**Your goal:**
Give back all the records exactly, keeping every line whole.

**Exercise data:**
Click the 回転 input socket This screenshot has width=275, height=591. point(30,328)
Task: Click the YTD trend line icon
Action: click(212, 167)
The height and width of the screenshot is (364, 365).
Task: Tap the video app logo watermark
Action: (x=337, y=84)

**Your solution:**
Click the 回転 input socket This screenshot has width=275, height=591. point(30,328)
Task: Click the YTD trend line icon
Action: click(212, 167)
The height and width of the screenshot is (364, 365).
Task: Tap the video app logo watermark
Action: (x=337, y=84)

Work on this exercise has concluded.